EXERCISE INSTRUCTIONS »
a. Decide whether each statement agrees with the hydrogen car article below. Answer yes or no for each, and quote the exact words of the article that decide it. (i) Daimler will deliver 200 fuel-cell B-Class cars to customers in the U.S. and Europe in 2020. (ii) The explosion in South Korea happened at a filling station. (iii) There are 137 Mirais in circulation in the U.K.
b. Quote the part of the hydrogen car article between "Toyota's Mirai features" and "kilometers so far.", inclusive.

** Opening DOCUMENT EXTRACT block **

The Hydrogen Council said in 2017 when it launched that members expected to collectively invest $1.9 billion per year over the 2018-2022 period. But the entity's quadrupling in size since then is likely to have added to that. BMW plans to launch its i Hydrogen Next SUV in 2022, the product of an association it established in 2019 with Toyota to work together on fuel cell technology. Mercedes-Benz parent Daimler will deliver 200 fuel-cell equipped B-Class cars to customers in the U.S. and Europe in 2020.

Lisa Ruf of U.K.-based low-carbon energy consultancy Element Energy said she was observing an uptick in the number of companies partnering through joint ventures to split the cost of creating hydrogen refueling infrastructure.

"The trend on the heavy-duty side is clear already and has been keeping the sector busy. The passenger car is challenging because the investment needed is large, takes a lot of time and is slightly riskier," Ruf said.

"A lot of this interest comes from the European targets being imposed," she said, referring to requirements for automakers to reduce CO2 emissions from their cars incrementally in 2020, 2025 and 2030. "They are not able to achieve these [targets] any other way than through a different model [to combustion engines]."

Hydrogen boom

A few serious accidents, some fatal, have highlighted the risks involved in handling and storing this energy-dense fuel, which is readily ignitable and highly explosive.

In South Korea, where hydrogen has strong backing from the state, a leaking storage tank exploded in May at a research complex, killing two and injuring another six, Reuters reported. In June, two people were injured at a filling station in Norway when hydrogen leaked from a faulty bulk storage tank valve, exploded and detonated the airbags in the car they sat in nearby, according to various media reports.

Backers of hydrogen and battery cars, which also have been linked to spontaneous blazes, say intense media scrutiny of these incidents papers over the regularity of fires in gasoline and diesel vehicles, which are rarely reported. The International Energy Agency also notes that more than 100 million tonnes are distributed and consumed each year, mostly by the chemical and oil industries.

"It isn't safer or more dangerous [than gasoline]. It's a huge energy carrier so it's as dangerous. It is a different animal and people are not used to it. The big advantage it has because it is very light and very small is that it disperses very rapidly into the air," Air Liquide's Franc said. "We should be careful, but also careful about being afraid," he said.

Toyota's Mirai features carbon fiber storage tanks that it only managed to rupture using an armored piercing bullet and says it has been designed to withstand the most severe collisions. This claim has already been tested — there have been four moderate to severe impacts among the 137 Mirais in circulation in the U.K., most of which are driven by police officers and taxi drivers who have clocked up 3 million kilometers so far.

** Closing DOCUMENT EXTRACT block **
** Opening GIVEN DATA block **

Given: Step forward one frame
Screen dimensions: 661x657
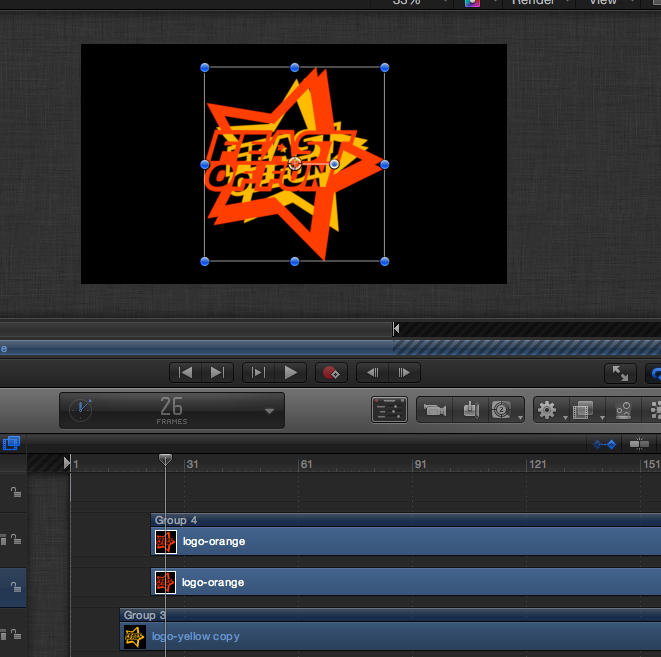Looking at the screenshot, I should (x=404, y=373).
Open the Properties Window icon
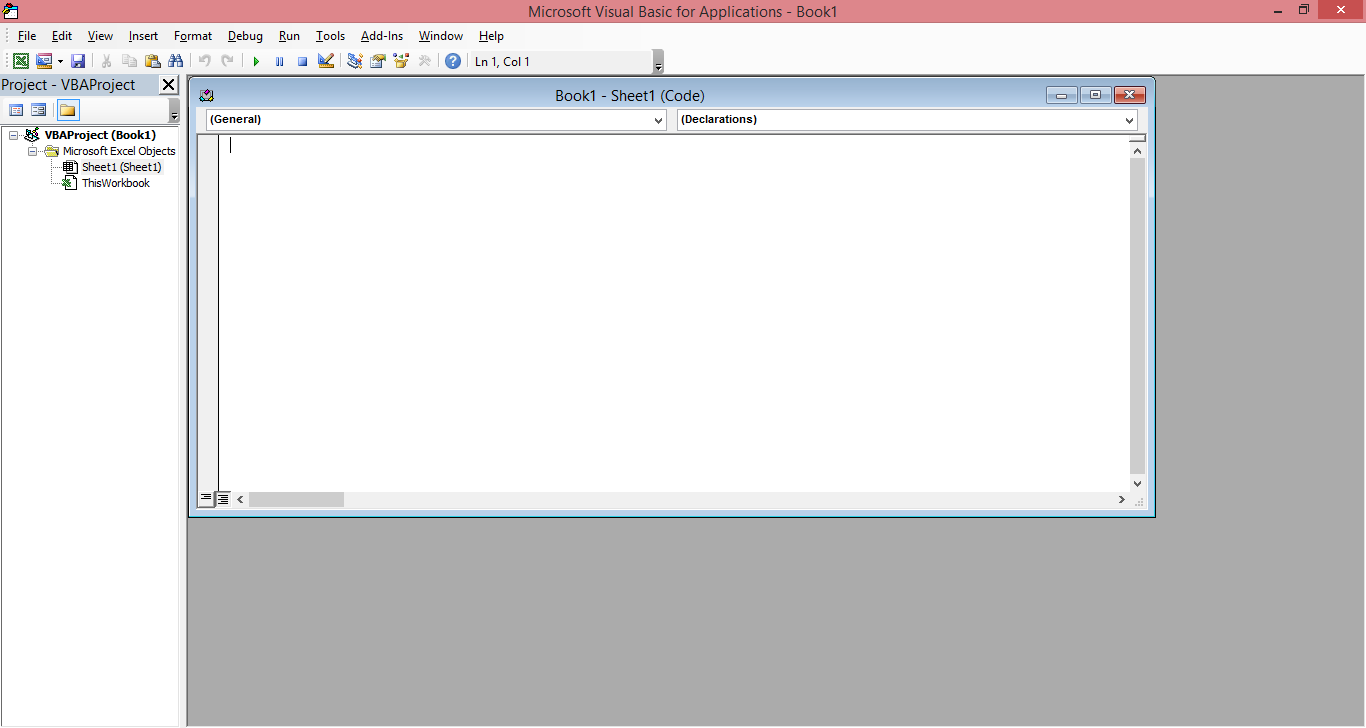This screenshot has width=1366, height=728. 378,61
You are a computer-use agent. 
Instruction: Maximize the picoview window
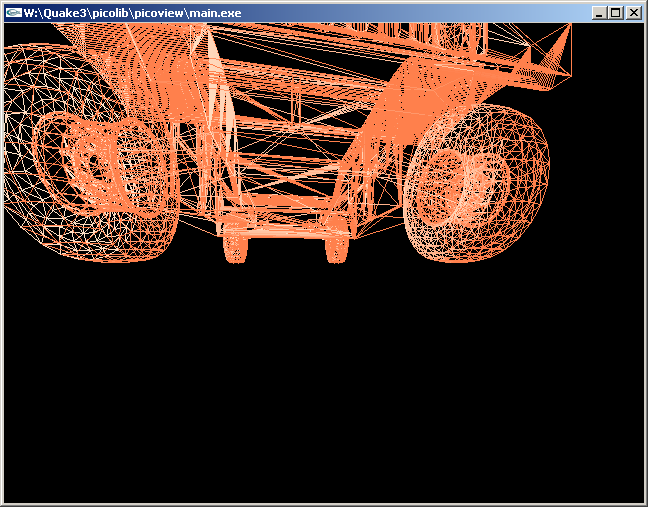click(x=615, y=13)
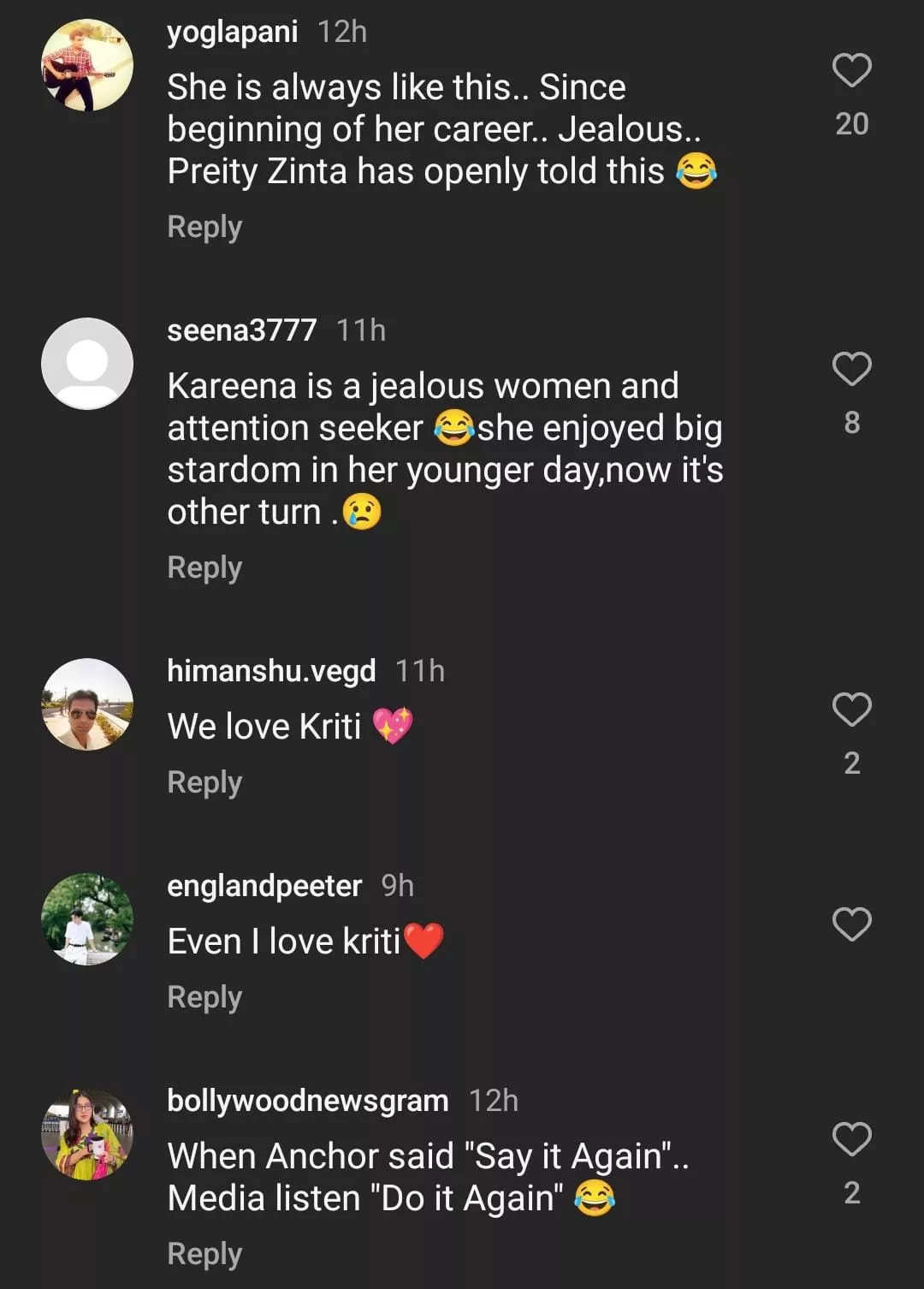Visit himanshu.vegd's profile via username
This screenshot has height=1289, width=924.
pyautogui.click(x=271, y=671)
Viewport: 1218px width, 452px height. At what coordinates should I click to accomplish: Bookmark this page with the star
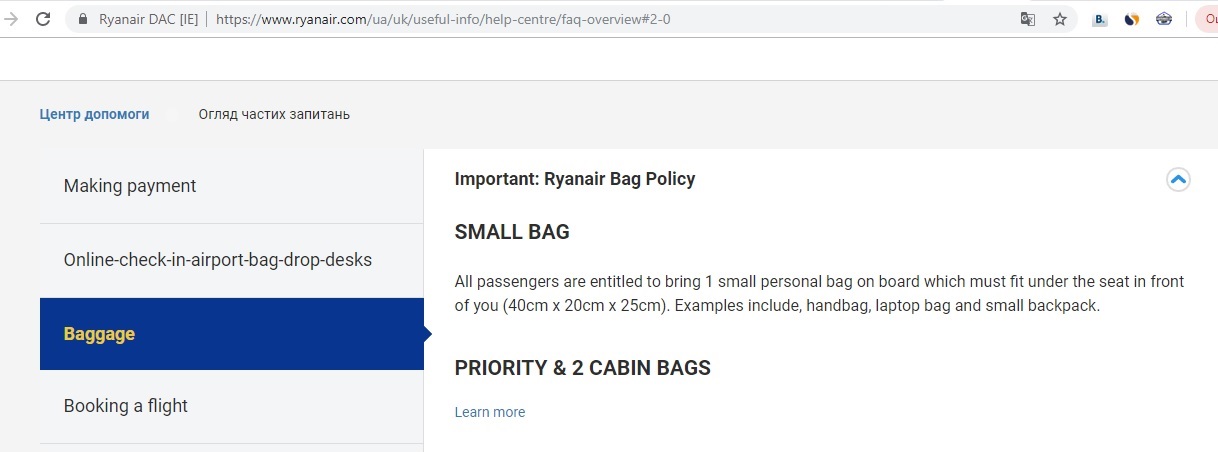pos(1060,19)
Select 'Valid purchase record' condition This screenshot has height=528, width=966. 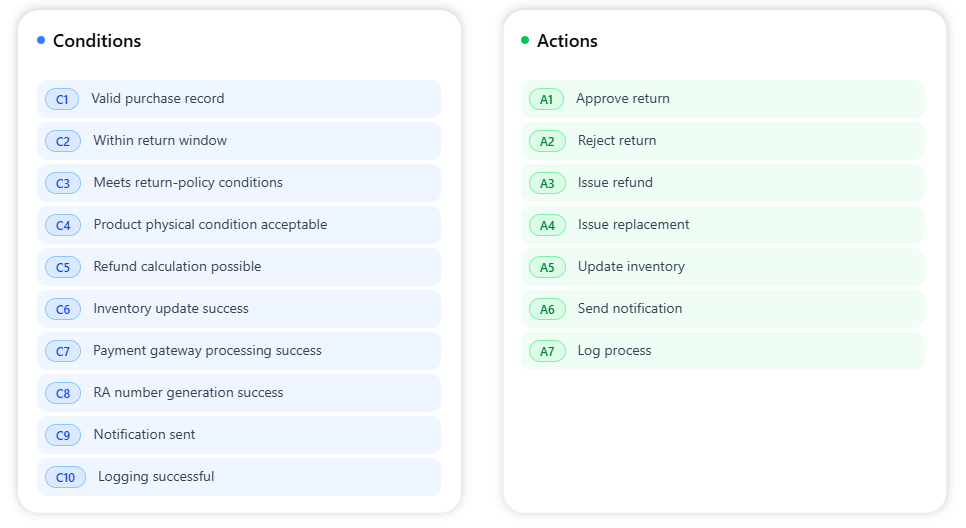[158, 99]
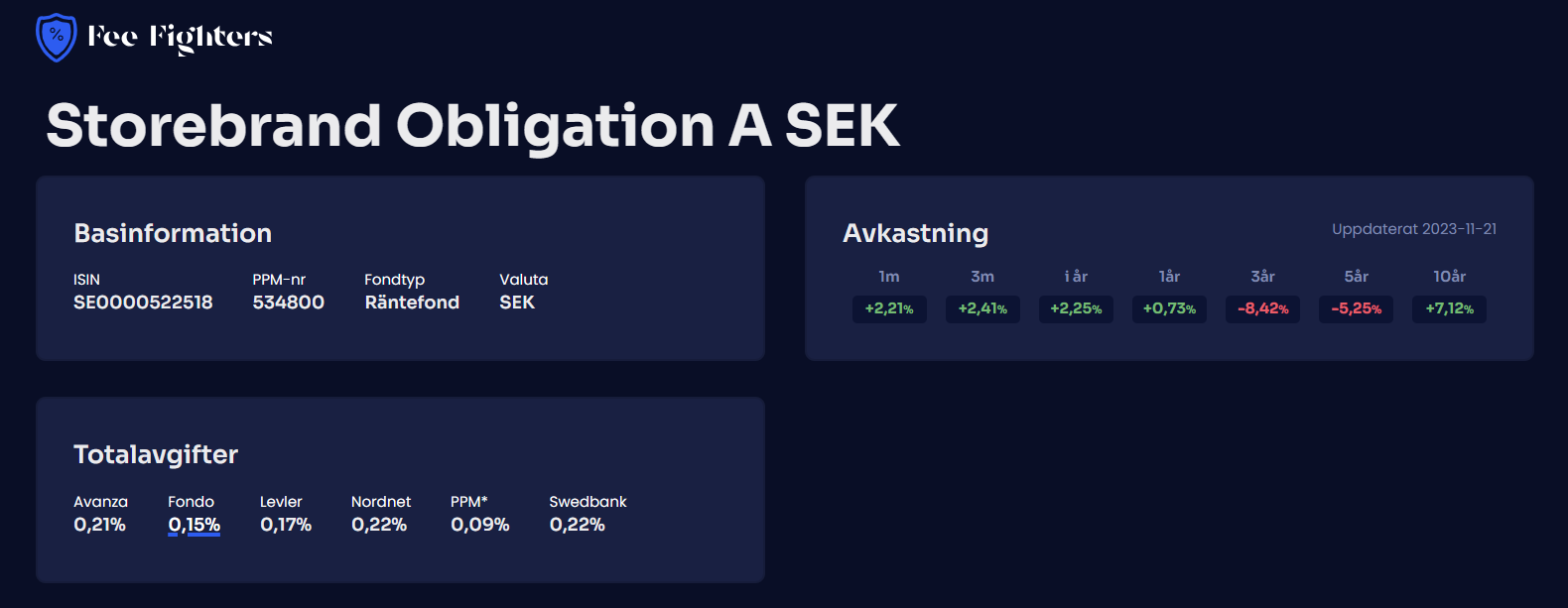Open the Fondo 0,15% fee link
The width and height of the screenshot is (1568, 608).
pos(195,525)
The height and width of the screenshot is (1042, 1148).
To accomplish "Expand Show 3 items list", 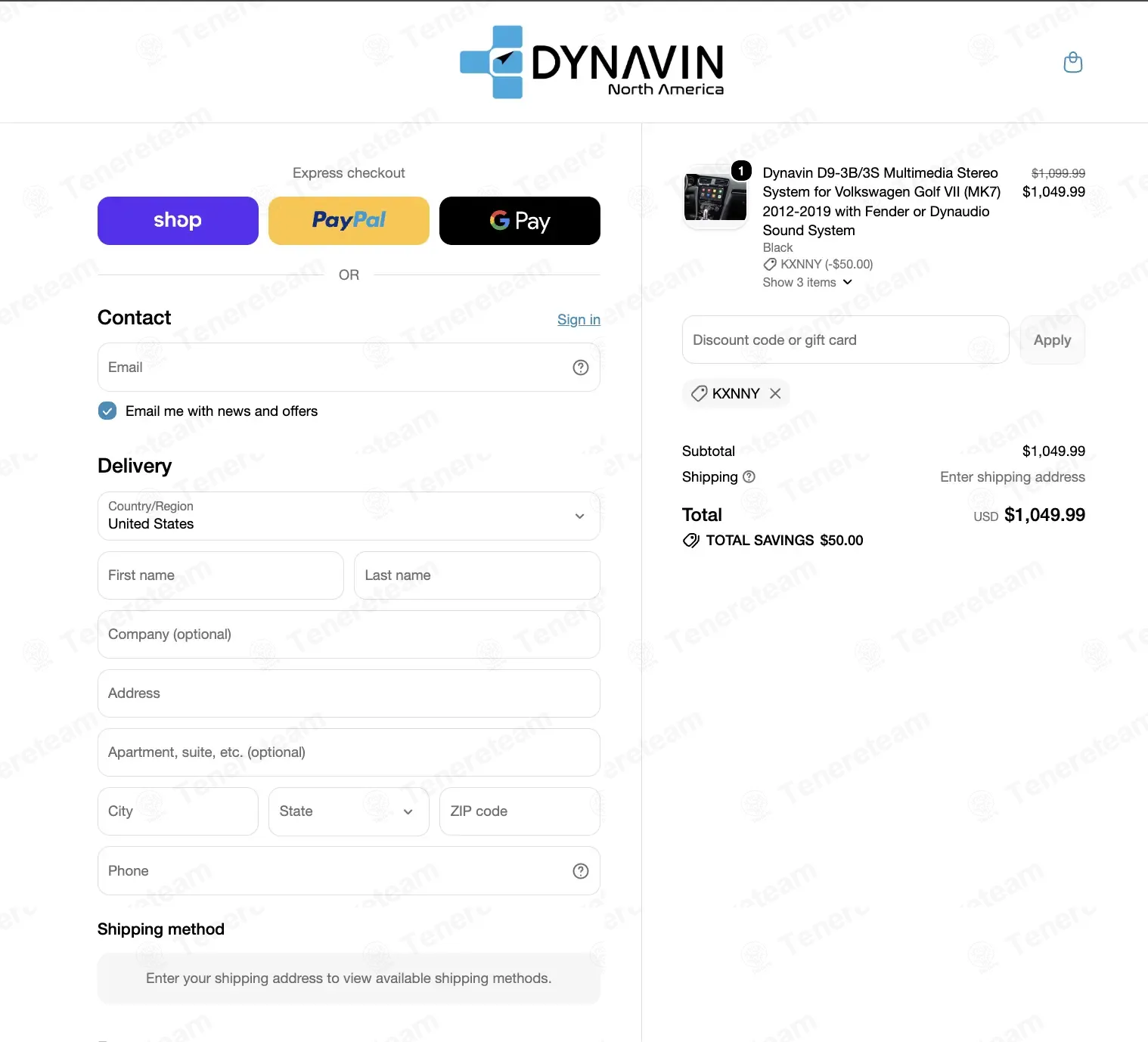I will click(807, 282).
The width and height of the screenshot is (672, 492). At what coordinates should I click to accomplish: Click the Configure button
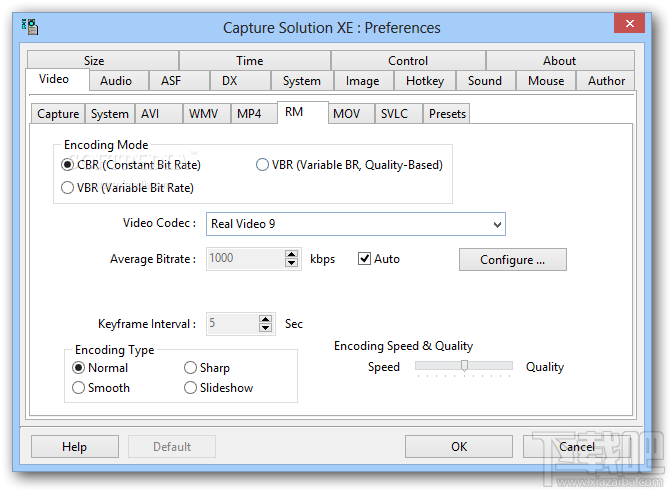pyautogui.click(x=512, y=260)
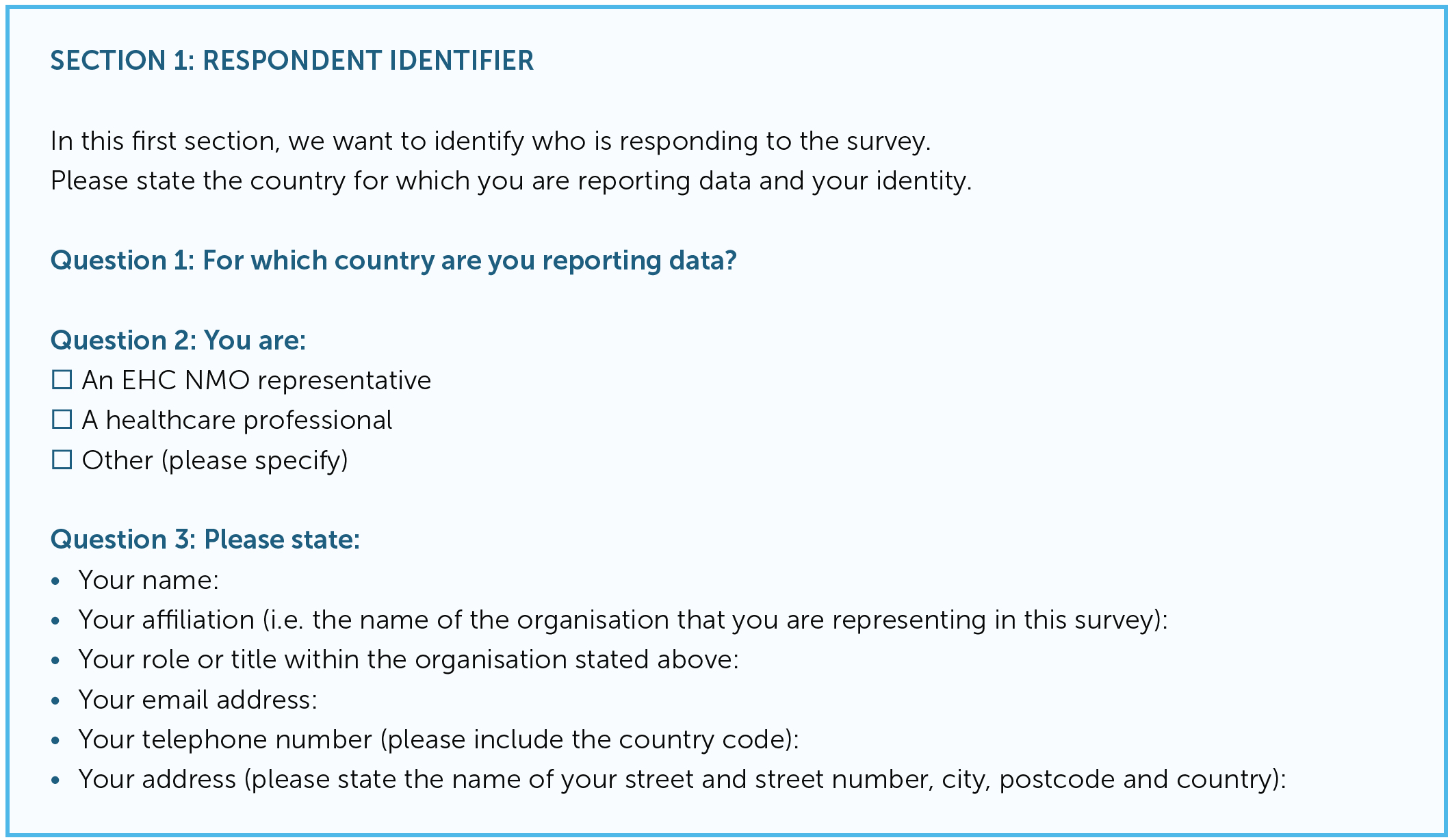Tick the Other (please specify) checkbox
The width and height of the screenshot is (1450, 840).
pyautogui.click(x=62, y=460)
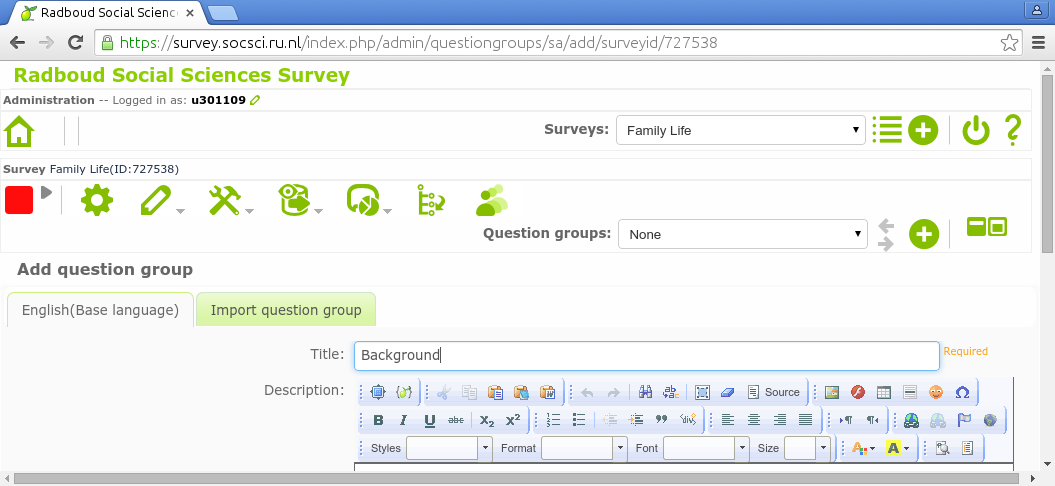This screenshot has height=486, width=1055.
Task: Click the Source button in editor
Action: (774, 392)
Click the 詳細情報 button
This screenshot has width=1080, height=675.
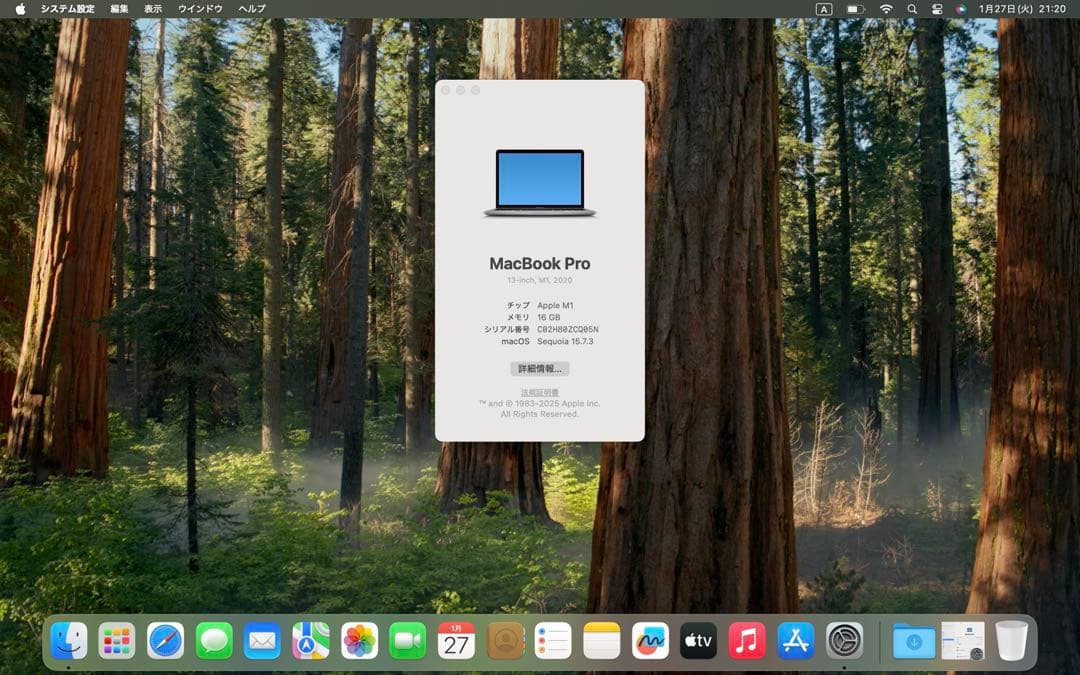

** Closing GIVEN DATA block **

ANSWERS BELOW »
a.
(i) Yes: "Mercedes-Benz parent Daimler will deliver 200 fuel-cell equipped B-Class cars to customers in the U.S. and Europe in 2020."
(ii) No: "a leaking storage tank exploded in May at a research complex"
(iii) Yes: "among the 137 Mirais in circulation in the U.K."

b.
Toyota's Mirai features carbon fiber storage tanks that it only managed to rupture using an armored piercing bullet and says it has been designed to withstand the most severe collisions. This claim has already been tested — there have been four moderate to severe impacts among the 137 Mirais in circulation in the U.K., most of which are driven by police officers and taxi drivers who have clocked up 3 million kilometers so far.